Era uma manhã ordinária, com pessoas e carros em seu vai e vem frenético. Sentei-me no banco do ponto de ônibus, às margens de uma das principais ruas da cidade. Em meio a toda aquela agitação, notei, no canto da calçada, há poucos centímetros do meio-fio, uma pequena árvore.

Tinha em torno de um metro e trinta de altura, ou seja, era não mais que um arbusto. Num primeiro momento, dava a impressão de estar ressecada. Seus galhos contorcidos, com a visão da rua ao fundo por entre espaços desprovidos de folhagens, formavam uma paisagem triste. Passei algum tempo admirando aquele arbusto e, depois, pude perceber sua heroica resistência.

A calçada, toda em cimento, havia coberto os espaços disponíveis. O fino tronco do arbusto estava completamente cimentado, sem um mísero espaço sequer para provê-lo de algumas gotas de água. Dava mesmo a impressão de que a árvore tinha sido ali fixada pelo cimento. Ainda assim, as pessoas esperam que o arbusto, privado das mínimas condições de sobrevivência, dê belas folhas verdes. Aquelas mesmas pessoas que o sufocaram, o hostilizaram e o depreciaram.

Árvore amoreira atacada por um parasita popularmente conhecido como erva de passarinho no parque Ibirapuera - Zanone Fraissat/Folhapress

Contudo, para minha surpresa, mesmo contra todas as probabilidades e em total desprovimento, a pequena árvore teimava em resistir. Diminutas folhas, verdinhas, brotavam esparsas por entre os ramos secos. O ato de resistência daquele arbusto me emocionou.

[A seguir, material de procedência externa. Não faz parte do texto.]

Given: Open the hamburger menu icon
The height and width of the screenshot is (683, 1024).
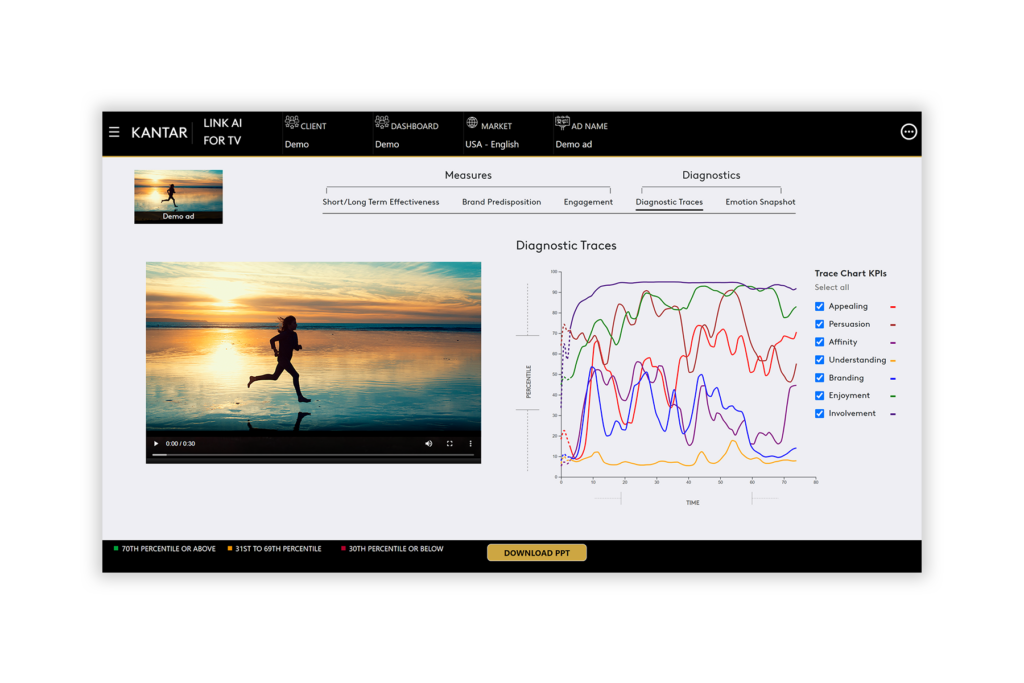Looking at the screenshot, I should 114,132.
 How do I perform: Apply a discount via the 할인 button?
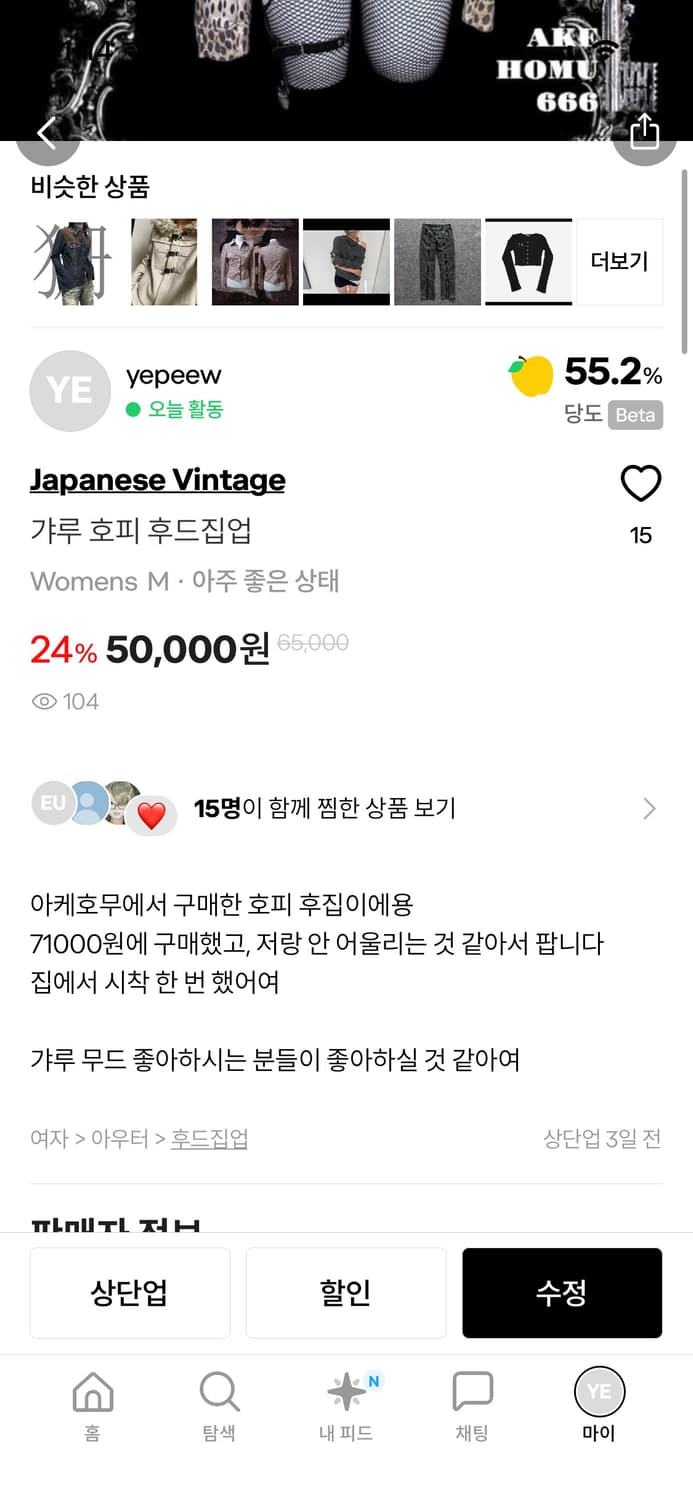point(346,1292)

Ao meu lado, sentou-se uma jovem com seu filhinho de dois anos de idade. Era uma mulher corpulenta, cujos traços ostentavam uma origem multiétnica, parte indígena e parte negra. De fato, se fosse uma pessoa criada em um lar de recursos, seria uma dessas modelos em campanha publicitária de grandes grifes. Mas, similar ao arbusto, ela apenas resistia a uma sociedade que lhe hostilizava, deformava e desprovia. Tinha sérios problemas de saúde e mal podia caminhar. Mesmo assim, com um sorriso no rosto, deu-me um sonoro "bom dia". Seu filhinho, de roupas sujas e pés descalços, emanava vida. Corria de um lado a outro, com seus pezinhos ao chão, enquanto a mãe, preocupada, fazia esforço para buscá-lo e protegê-lo dos perigos da rua movimentada.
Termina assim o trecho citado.